Pedro Pimenta defende apuração, credibilidade e linha editorial clara
Jornalista critica publicações sem investigação, relaciona confiança à permanência do público e afirma que veículos precisam definir seus princípios editoriais.

A velocidade da internet aumentou a quantidade de pessoas capazes de publicar informações, mas não eliminou a necessidade de apuração. Para Pedro Pimenta, o acesso a plataformas digitais não transforma automaticamente qualquer produtor de conteúdo em jornalista.
A diferença está no trabalho anterior à publicação: conferir fatos, comparar versões, identificar fontes e avaliar se uma informação pode ser sustentada. Sem esse processo, erros ganham circulação e veículos precisam corrigir publicamente conteúdos que não deveriam ter sido divulgados daquela forma.
“Eu fico muito frustrado hoje como jornalista. Qualquer pessoa vai para a internet, acha que é jornalista e fala sem apurar os fatos, sem praticar o jornalismo raiz, que diferencia uma notícia de outra.”
Disse Pedro Pimenta.
A credibilidade também depende da relação construída com o público. Quando erros se repetem ou assuntos são publicados sem investigação, leitores, ouvintes e telespectadores procuram outras fontes. A audiência deixa de ser apenas um número e passa a funcionar como resposta à confiança acumulada.

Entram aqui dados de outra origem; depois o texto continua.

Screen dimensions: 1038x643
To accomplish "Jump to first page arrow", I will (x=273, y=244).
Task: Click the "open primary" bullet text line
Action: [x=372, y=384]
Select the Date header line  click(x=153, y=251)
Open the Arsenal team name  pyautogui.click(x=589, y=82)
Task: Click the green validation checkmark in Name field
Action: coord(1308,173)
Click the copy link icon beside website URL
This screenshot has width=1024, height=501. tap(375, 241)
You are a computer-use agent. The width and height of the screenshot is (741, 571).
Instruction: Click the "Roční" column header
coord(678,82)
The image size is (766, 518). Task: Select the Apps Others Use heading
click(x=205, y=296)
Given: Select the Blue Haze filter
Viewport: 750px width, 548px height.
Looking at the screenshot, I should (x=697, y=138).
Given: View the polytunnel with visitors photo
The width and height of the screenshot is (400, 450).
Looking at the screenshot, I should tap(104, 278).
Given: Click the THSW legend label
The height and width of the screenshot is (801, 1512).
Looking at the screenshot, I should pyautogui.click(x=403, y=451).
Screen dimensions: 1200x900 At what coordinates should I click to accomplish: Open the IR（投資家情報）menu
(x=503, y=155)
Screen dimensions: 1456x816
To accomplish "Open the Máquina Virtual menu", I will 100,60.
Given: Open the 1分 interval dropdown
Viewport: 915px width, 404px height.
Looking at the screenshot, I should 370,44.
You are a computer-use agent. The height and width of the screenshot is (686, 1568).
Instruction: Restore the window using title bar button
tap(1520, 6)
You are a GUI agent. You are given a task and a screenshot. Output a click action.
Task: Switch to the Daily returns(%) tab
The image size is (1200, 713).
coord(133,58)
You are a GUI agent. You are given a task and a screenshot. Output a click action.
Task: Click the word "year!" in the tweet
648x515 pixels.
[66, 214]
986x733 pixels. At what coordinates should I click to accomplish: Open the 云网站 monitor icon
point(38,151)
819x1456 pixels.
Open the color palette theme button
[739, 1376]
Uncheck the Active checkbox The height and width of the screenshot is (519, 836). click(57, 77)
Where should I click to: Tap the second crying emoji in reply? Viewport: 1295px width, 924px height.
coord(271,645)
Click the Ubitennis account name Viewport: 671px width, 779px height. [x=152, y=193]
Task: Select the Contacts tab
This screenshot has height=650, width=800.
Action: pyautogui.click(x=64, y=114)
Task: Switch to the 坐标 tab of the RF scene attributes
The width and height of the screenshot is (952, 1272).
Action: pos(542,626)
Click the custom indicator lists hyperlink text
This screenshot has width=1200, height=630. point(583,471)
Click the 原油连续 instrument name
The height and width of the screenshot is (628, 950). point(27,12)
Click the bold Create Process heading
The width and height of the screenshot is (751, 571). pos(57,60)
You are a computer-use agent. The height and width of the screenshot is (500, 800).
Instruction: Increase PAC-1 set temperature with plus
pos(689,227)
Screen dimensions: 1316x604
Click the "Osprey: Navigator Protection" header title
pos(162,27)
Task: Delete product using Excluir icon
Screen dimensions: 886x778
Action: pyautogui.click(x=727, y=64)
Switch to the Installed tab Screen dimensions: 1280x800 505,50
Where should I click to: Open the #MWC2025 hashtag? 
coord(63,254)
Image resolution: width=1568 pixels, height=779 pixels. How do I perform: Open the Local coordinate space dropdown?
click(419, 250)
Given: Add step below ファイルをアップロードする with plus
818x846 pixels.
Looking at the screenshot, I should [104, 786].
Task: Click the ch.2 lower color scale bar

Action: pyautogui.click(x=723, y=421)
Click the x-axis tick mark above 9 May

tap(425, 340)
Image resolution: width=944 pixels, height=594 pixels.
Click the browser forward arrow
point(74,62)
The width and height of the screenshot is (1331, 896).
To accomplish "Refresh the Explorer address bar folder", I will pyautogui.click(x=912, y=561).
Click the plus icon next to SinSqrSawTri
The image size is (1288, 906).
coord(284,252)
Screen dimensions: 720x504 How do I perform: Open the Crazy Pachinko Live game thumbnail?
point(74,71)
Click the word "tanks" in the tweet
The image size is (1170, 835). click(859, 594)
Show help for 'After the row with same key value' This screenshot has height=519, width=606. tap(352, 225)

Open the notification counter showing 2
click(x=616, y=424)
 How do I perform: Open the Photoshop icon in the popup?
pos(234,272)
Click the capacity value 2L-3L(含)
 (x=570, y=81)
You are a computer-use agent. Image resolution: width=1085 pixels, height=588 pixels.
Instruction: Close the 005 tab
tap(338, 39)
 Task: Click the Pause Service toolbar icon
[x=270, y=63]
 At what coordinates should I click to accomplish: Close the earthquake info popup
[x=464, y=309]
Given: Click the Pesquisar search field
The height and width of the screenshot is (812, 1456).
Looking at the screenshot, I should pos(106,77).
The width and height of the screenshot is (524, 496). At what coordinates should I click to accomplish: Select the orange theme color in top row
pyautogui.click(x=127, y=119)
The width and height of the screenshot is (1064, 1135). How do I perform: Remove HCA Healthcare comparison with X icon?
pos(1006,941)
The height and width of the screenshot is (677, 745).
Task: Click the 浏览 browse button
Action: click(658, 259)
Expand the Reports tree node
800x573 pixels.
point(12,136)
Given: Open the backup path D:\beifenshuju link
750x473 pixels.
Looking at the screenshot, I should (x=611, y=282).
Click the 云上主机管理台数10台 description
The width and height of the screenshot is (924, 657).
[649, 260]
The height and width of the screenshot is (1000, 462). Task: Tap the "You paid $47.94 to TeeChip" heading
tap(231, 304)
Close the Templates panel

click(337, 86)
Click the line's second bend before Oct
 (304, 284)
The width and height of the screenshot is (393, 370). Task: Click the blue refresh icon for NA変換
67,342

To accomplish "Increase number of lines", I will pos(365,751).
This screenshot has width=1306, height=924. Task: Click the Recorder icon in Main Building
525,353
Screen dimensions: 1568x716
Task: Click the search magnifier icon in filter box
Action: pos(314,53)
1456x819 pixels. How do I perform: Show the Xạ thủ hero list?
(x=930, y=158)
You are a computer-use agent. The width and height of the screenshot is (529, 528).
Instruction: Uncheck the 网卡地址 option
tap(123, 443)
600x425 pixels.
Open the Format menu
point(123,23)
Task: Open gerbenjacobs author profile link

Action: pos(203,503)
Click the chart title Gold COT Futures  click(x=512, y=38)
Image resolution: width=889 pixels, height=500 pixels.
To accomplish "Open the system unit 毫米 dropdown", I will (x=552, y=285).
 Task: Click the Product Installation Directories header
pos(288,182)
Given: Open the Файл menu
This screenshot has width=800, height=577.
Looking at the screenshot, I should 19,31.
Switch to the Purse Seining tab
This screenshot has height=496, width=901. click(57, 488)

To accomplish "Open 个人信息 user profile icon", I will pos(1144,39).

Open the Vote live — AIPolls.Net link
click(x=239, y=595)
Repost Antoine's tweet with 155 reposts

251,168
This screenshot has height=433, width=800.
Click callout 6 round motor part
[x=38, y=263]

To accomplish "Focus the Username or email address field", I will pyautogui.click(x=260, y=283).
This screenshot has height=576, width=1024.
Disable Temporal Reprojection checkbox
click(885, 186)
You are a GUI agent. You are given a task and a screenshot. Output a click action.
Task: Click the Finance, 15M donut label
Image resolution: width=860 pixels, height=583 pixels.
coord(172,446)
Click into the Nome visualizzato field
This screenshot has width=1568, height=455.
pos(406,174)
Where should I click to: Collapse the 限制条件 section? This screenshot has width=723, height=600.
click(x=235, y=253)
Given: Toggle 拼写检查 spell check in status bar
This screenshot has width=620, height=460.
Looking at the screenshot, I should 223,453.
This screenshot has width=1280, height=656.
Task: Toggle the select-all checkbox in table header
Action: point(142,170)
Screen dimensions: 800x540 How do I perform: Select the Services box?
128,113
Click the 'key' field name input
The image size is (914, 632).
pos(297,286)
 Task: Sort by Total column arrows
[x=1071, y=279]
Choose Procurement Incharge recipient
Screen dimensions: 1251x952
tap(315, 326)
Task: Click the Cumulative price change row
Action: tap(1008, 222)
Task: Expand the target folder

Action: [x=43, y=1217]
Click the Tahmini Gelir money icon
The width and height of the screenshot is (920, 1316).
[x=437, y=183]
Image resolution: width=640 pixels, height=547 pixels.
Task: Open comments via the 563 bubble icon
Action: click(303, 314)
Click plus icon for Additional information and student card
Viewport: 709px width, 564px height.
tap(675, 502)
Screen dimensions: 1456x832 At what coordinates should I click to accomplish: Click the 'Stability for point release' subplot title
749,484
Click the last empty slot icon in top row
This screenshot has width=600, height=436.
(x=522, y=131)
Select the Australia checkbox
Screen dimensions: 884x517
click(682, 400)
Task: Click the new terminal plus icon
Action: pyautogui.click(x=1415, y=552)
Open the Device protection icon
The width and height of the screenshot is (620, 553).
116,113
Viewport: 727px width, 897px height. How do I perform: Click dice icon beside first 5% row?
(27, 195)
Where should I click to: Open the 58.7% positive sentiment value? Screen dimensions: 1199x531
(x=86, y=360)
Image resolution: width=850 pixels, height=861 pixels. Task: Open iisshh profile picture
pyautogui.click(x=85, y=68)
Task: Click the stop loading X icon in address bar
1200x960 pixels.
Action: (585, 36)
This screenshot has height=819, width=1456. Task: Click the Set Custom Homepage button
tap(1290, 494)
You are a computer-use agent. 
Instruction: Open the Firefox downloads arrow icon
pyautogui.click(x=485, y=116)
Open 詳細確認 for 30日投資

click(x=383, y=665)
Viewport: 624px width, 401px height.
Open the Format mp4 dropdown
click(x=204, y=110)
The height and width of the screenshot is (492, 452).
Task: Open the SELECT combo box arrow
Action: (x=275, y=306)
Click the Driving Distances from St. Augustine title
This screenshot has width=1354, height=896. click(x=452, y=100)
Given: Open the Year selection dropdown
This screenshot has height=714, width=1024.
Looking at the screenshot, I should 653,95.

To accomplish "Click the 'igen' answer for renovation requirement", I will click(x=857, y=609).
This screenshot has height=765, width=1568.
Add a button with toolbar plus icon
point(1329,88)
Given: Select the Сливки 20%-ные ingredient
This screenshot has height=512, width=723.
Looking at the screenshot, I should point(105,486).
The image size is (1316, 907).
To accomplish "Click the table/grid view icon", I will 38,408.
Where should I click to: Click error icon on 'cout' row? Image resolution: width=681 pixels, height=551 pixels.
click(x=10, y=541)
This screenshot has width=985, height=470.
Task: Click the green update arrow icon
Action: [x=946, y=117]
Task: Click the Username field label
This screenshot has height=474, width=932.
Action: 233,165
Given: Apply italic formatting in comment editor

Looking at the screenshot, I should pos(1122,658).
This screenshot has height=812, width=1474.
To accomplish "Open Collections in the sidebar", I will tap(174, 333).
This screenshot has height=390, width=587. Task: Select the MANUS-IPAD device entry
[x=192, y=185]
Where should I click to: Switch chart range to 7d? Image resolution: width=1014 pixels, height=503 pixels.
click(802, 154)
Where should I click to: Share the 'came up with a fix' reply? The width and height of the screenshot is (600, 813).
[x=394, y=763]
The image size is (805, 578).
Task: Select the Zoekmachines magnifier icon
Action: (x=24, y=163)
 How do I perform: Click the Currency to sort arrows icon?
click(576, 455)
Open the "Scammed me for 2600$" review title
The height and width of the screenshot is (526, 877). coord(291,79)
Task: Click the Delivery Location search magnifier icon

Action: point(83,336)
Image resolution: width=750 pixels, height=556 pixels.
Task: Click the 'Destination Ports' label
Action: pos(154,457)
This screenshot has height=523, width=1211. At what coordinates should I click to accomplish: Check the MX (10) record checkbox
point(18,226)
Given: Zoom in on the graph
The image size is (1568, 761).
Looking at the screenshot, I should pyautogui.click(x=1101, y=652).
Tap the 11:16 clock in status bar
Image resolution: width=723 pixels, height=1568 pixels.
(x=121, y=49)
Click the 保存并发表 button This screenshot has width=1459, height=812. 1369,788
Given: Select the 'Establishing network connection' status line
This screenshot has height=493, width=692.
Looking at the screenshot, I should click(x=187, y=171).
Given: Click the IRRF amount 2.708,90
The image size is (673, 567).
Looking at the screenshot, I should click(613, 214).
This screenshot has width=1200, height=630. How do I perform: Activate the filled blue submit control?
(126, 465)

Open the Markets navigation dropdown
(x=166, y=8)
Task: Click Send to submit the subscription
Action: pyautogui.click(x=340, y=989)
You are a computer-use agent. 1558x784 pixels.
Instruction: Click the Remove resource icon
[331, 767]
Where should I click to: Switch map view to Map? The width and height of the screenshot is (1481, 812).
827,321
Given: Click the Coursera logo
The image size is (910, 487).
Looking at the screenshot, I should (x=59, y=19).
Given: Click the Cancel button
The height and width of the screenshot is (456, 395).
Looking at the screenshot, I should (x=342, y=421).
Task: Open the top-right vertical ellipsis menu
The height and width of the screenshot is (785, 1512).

“Uma redação de jornal que não preza pela credibilidade e coloca assuntos aleatórios sem essa investigação também é desprezada pela comunidade. A comunidade acaba deixando ela de lado e vai procurar outros programas.”
Disse Pedro Pimenta.
Veículos de comunicação ainda precisam conciliar seus princípios com custos de operação e receitas publicitárias. Esse equilíbrio exige transparência interna sobre os temas tratados, os critérios de seleção e os limites adotados pela redação.
“O meio de comunicação precisa ter um certo cuidado, mas, muito mais do que cuidado, precisa ter uma linha editorial muito bem definida.”
Disse Pedro Pimenta.
Pedro também rejeitou a ideia de imparcialidade absoluta no jornalismo. A escolha de uma pauta, a abordagem e a própria origem histórica da imprensa envolvem perspectivas. Isso não dispensa rigor nem autoriza distorções; reforça a necessidade de tornar os critérios editoriais consistentes e manter os fatos separados das avaliações.
O desafio se amplia em um ambiente de redes sociais, podcasts e publicação instantânea. A tecnologia muda formatos e velocidade, mas a confiança continua ligada a práticas básicas: investigação, responsabilidade, correção transparente e uma linha editorial compreensível para quem acompanha o veículo.